- _Extracted text_:
-=-=-

For me, though, the most classically British element of that Christmas isn’t the TV show, but the gathering in the restaurant. I like to think that, despite everything certain groups want us to believe, Britain is an open and generous country. I certainly felt that then; that we were all happy celebrating our Italian heritage but happy too that where we were was home.

Armando Iannucci is a screenwriter and director. His works include “The Thick of It”, “In The Loop” and “The Personal History of David Copperfield”


Magic Horse, Cwm Cou, Wales from the series “Behind the Scenes” by Ilona Denton. To see more please visit https://www.ilonadenton.com/

David Olusoga

The Union Jack – adopted by neo-Nazis, punks and Britpop – holds multitudes

Growing up in the north-east of England in the 1970s and 1980s, Britishness and its symbols sometimes felt out of bounds; unavailable to me and people like me. I have two strong childhood associations with the Union Flag; the first positive, the second negative. One is from 1977, the year of the Queen’s Silver Jubilee, when the classrooms in our crumbling, red-brick, Victorian-era school became an ersatz production line, as we painted hundreds of flags that were then strung together to decorate the school and the terraced streets around it. As a seven-year-old, sat with my friends and siblings at Jubilee street parties, it never occurred to me that the national symbol we had painted with such care would one day be turned against me.

The second association came in my teenage years in the 1980s, by which time the Union Flag was firmly in the hands of neo-Nazis like the National Front, who openly hawked their ideology and its iconography from stalls, set up on high-street corners, and terrorised black and Asian people with violence and threats of violence. Their message – delivered with such menace – was that I, as a black person, had no claim to Britishness and no right even to be in Britain.

By the 1990s, when the tenor of the times had changed again, a generation of black people, who for the most part had been born in Britain, rejected efforts to exclude them and began to identify as “black British”. In doing so they turned what had been a tick-box on monitoring forms into a living identity with its own imagery, heroes and history. To many, Britishness seemed a more accessible identity than Englishness, Scottishness or Welshness.

At the same time the Union Flag was wrested from the grip of the neo-Nazis and rehabilitated, another reminder of its bizarre versatility. It is a national symbol that speaks to multiple forms of Britishness seemingly at odds with one another. The same symbol that was co-opted by neo-Nazis, and that flutters over royal and military events, was incorporated into the iconography of the mods in the 1960s, punk in the 1970s and Britpop in the 1990s.

-=-=-

- _Tasks to carry out_:
A - Copy the passage on Britishness starting with "By the 1990s, when" and going on through "Scottishness or Welshness.", swapping "tick-box" for "checkbox".
B - List every work by Armando Iannucci that the passage on Britishness names.
The entries after this sentence are separate material, unrelated to the passage on Britishness.

- _Rows showing where targets appear_:
-=-=-

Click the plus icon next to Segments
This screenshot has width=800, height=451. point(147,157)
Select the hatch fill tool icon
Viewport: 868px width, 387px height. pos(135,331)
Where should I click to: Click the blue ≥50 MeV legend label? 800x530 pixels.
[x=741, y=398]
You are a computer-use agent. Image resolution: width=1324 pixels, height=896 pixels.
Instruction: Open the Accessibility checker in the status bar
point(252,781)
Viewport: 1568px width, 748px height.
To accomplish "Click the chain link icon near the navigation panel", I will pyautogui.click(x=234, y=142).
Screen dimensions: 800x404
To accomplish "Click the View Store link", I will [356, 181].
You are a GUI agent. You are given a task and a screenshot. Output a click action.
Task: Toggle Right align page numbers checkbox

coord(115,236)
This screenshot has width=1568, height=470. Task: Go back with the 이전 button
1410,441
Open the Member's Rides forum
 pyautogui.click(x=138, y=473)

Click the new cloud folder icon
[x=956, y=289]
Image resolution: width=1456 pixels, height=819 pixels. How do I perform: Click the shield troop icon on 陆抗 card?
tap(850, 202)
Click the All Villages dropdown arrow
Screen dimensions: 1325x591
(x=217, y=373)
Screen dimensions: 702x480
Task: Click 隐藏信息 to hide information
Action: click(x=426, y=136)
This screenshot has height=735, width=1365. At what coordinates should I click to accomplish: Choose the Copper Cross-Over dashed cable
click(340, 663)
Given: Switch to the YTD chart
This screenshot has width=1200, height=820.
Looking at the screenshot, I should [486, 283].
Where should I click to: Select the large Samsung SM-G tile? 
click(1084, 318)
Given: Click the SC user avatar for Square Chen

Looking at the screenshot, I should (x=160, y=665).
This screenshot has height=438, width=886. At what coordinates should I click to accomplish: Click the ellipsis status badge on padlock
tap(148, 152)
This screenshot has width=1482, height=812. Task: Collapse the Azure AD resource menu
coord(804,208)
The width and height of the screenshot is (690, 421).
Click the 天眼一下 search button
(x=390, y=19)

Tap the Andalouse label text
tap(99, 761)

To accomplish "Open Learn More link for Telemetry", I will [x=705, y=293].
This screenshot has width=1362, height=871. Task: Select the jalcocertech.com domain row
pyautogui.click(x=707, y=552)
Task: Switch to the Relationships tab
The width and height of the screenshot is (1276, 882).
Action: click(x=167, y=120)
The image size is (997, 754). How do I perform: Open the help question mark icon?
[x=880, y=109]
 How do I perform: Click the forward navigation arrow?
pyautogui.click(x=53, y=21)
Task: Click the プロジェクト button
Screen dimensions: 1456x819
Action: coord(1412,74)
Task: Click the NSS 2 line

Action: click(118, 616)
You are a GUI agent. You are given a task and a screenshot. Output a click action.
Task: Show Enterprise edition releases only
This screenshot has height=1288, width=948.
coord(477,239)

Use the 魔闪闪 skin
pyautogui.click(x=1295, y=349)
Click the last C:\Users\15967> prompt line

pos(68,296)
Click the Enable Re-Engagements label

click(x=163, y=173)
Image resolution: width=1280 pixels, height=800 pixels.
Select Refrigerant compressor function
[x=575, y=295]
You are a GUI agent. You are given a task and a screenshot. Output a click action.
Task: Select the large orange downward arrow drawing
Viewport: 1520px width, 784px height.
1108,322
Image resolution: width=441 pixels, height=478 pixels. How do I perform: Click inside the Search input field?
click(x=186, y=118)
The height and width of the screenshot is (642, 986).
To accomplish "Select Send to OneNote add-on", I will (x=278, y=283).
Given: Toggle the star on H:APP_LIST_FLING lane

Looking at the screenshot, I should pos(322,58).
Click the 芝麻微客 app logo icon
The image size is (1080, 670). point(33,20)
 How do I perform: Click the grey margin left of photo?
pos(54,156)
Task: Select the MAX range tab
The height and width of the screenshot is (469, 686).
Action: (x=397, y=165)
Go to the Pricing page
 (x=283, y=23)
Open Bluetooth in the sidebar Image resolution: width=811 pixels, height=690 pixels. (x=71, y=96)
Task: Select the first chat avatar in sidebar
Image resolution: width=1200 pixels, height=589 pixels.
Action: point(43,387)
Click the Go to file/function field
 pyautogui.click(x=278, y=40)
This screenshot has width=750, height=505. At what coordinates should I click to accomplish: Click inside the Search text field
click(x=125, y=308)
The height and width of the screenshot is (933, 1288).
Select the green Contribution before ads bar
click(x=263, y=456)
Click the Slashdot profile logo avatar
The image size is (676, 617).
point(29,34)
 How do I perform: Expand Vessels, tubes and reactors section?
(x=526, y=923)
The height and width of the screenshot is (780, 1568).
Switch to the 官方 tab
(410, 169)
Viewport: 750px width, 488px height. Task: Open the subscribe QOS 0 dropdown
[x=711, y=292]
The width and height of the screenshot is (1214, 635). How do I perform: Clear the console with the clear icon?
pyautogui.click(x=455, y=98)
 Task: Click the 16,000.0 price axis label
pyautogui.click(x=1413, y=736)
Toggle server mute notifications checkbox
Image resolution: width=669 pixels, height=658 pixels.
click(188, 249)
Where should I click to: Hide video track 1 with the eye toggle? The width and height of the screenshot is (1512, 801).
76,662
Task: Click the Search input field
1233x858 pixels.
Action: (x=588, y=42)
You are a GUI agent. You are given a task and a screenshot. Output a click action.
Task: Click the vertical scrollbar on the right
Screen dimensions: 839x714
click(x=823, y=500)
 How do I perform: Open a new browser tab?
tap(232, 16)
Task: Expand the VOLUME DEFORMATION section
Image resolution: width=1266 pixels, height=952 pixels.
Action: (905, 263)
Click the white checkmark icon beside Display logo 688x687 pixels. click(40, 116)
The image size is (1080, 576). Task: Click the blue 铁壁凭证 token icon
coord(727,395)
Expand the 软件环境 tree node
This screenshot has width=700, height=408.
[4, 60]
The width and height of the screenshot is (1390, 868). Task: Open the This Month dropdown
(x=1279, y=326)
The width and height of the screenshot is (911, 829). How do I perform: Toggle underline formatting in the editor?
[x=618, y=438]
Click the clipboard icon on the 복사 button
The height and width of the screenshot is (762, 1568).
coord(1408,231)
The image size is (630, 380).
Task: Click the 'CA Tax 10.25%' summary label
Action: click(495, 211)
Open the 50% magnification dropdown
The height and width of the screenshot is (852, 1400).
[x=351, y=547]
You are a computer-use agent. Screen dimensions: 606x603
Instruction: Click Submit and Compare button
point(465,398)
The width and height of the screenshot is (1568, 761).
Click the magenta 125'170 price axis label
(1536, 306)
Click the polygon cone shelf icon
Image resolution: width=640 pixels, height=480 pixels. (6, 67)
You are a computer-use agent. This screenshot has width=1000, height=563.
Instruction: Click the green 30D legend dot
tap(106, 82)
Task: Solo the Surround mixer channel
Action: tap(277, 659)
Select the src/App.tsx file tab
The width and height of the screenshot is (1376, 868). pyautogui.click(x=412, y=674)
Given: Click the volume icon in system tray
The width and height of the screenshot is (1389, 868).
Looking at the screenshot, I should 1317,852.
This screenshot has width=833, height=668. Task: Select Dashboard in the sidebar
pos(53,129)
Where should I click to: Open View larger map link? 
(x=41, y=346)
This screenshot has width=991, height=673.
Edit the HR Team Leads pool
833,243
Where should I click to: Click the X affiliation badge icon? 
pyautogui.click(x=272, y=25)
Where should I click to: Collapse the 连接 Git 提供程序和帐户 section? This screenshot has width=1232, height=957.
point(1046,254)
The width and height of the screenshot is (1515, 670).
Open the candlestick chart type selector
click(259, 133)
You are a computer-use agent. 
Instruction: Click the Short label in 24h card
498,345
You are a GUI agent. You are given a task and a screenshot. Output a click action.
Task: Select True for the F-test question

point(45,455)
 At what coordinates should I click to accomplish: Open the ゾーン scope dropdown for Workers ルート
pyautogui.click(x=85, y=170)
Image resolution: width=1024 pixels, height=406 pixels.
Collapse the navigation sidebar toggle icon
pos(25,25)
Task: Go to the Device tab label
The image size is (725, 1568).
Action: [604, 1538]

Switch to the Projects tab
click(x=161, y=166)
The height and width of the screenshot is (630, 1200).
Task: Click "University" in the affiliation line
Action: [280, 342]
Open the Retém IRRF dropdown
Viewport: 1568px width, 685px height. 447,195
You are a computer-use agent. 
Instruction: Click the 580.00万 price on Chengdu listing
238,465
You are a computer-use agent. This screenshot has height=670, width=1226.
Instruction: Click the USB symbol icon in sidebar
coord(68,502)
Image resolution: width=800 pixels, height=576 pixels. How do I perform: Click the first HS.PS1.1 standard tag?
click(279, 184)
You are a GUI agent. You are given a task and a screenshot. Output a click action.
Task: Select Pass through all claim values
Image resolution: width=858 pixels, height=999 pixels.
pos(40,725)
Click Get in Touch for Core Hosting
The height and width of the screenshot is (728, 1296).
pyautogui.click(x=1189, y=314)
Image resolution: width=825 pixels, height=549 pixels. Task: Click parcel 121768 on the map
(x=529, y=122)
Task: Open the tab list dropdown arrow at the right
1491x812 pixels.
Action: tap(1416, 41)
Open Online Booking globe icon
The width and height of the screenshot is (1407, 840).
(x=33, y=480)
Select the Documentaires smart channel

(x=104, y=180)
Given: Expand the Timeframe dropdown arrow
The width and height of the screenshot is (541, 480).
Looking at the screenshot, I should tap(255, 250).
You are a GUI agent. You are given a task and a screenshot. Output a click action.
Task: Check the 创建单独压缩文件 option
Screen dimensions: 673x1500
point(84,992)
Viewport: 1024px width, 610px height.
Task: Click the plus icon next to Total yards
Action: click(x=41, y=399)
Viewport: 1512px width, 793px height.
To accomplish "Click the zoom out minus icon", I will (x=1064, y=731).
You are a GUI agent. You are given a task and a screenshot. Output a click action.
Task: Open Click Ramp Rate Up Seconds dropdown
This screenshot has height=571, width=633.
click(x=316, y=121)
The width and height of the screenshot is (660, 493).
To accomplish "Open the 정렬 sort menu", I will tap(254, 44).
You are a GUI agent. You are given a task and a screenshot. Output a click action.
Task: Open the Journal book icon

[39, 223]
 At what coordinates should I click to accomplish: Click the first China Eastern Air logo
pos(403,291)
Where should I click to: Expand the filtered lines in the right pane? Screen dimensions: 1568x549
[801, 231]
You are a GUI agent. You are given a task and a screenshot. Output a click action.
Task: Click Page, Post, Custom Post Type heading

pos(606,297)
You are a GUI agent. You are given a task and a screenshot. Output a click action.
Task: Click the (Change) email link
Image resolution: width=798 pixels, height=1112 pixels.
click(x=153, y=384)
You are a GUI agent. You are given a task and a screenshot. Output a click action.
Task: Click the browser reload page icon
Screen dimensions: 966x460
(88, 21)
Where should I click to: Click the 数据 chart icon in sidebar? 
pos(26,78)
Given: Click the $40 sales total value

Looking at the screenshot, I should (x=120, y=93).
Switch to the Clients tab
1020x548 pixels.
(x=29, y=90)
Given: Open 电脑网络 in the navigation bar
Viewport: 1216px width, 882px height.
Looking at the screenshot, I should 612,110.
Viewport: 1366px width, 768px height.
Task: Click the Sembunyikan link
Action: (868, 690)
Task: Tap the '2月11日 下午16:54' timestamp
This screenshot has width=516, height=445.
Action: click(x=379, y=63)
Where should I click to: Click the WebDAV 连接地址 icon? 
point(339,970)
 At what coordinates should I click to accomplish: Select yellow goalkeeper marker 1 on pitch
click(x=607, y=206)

-=-=-

- _Solutions to the tasks_:
A -
By the 1990s, when the tenor of the times had changed again, a generation of black people, who for the most part had been born in Britain, rejected efforts to exclude them and began to identify as “black British”. In doing so they turned what had been a checkbox on monitoring forms into a living identity with its own imagery, heroes and history. To many, Britishness seemed a more accessible identity than Englishness, Scottishness or Welshness.

B - "The Thick of It", "In The Loop", "The Personal History of David Copperfield"